→ **REQUIRED ACTION**: Find the line with "Exhibitions (29, 1924)". Transcribe it and each later line of the data exactly, up to and including the last.

Screenshot grounding data:
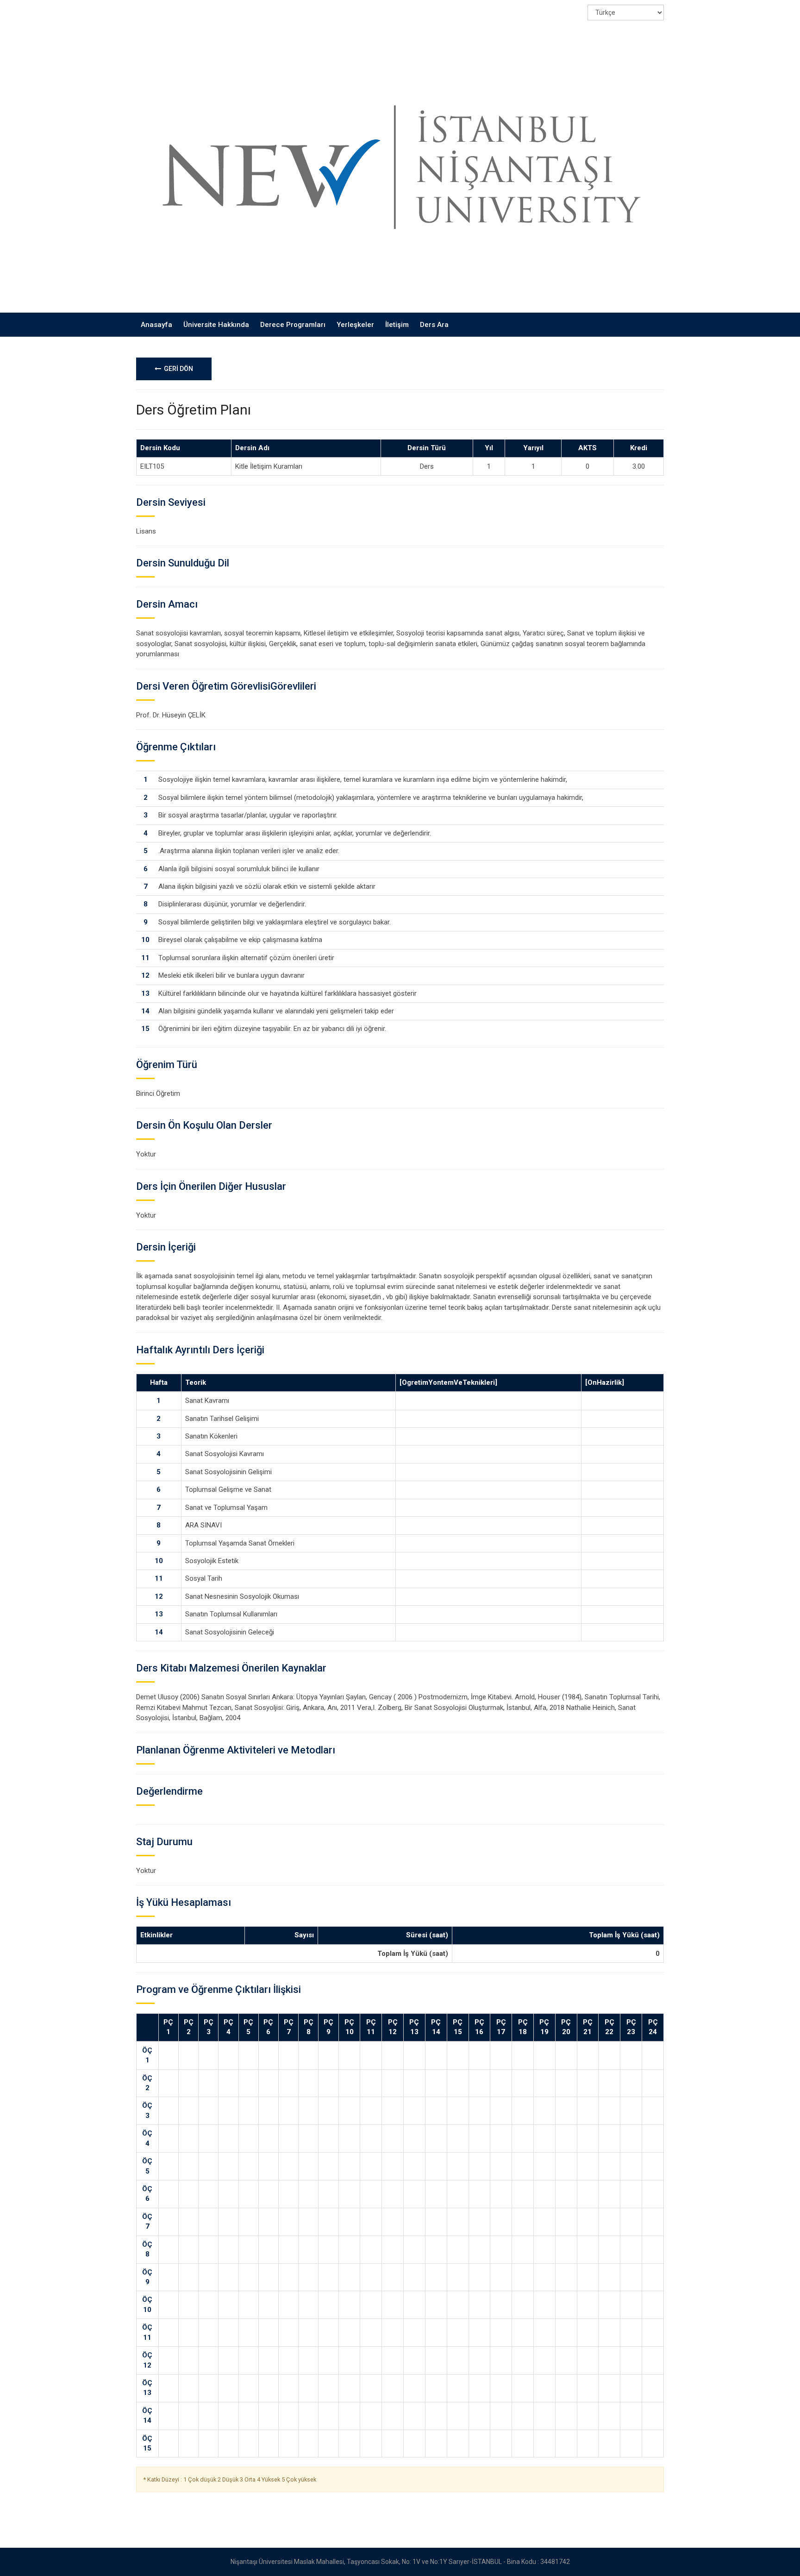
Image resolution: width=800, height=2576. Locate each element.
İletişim (397, 324)
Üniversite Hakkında (216, 324)
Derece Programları (292, 324)
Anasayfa (156, 324)
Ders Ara (434, 324)
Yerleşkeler (355, 324)
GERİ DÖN (177, 368)
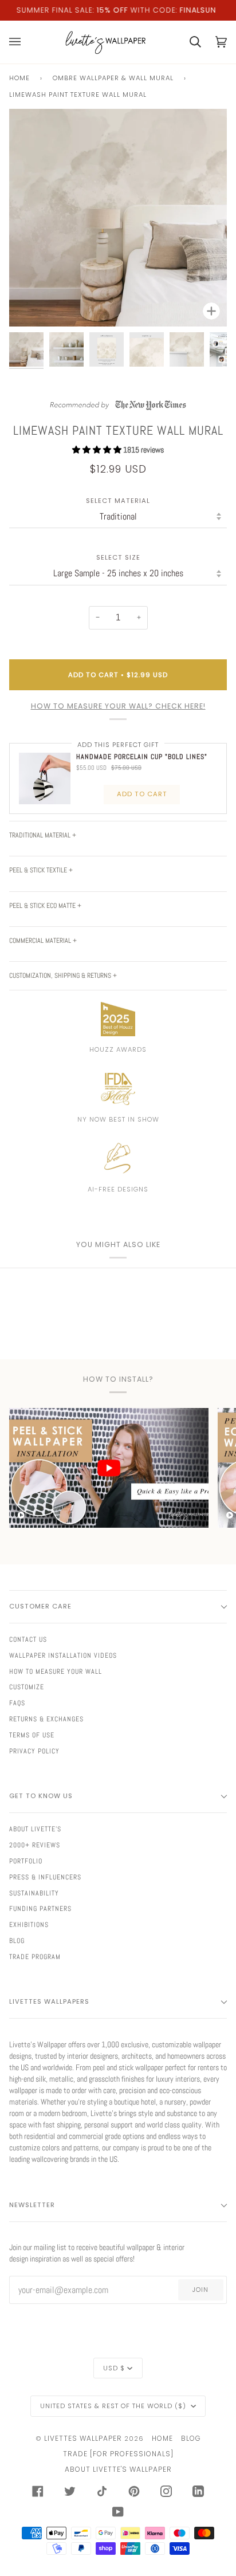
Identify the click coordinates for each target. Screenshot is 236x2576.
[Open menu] (22, 42)
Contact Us (28, 1639)
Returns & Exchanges (46, 1719)
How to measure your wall (55, 1671)
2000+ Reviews (34, 1845)
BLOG (191, 2438)
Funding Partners (40, 1908)
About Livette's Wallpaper (118, 2469)
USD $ (114, 2368)
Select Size (118, 557)
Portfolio (25, 1861)
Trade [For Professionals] (118, 2454)
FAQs (17, 1703)
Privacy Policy (34, 1751)
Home (19, 77)
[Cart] (188, 42)
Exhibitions (29, 1924)
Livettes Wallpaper (83, 2438)
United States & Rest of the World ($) (114, 2405)
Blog (17, 1940)
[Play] (118, 254)
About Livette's (35, 1829)
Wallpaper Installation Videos (63, 1655)
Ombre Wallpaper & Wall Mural (113, 77)
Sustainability (34, 1893)
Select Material (118, 501)
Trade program (35, 1956)
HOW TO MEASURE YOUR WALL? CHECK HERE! (118, 706)
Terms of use (31, 1735)
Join (200, 2289)
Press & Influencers (45, 1877)
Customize (26, 1687)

→ **ANSWER BOX**:
Exhibitions (29, 1924)
Livettes Wallpaper (83, 2438)
United States & Rest of the World ($) (114, 2405)
Blog (17, 1940)
[Play] (118, 254)
About Livette's (35, 1829)
Wallpaper Installation Videos (63, 1655)
Ombre Wallpaper & Wall Mural (113, 77)
Sustainability (34, 1893)
Select Material (118, 501)
Trade program (35, 1956)
HOW TO MEASURE YOUR WALL? CHECK HERE! (118, 706)
Terms of use (31, 1735)
Join (200, 2289)
Press & Influencers (45, 1877)
Customize (26, 1687)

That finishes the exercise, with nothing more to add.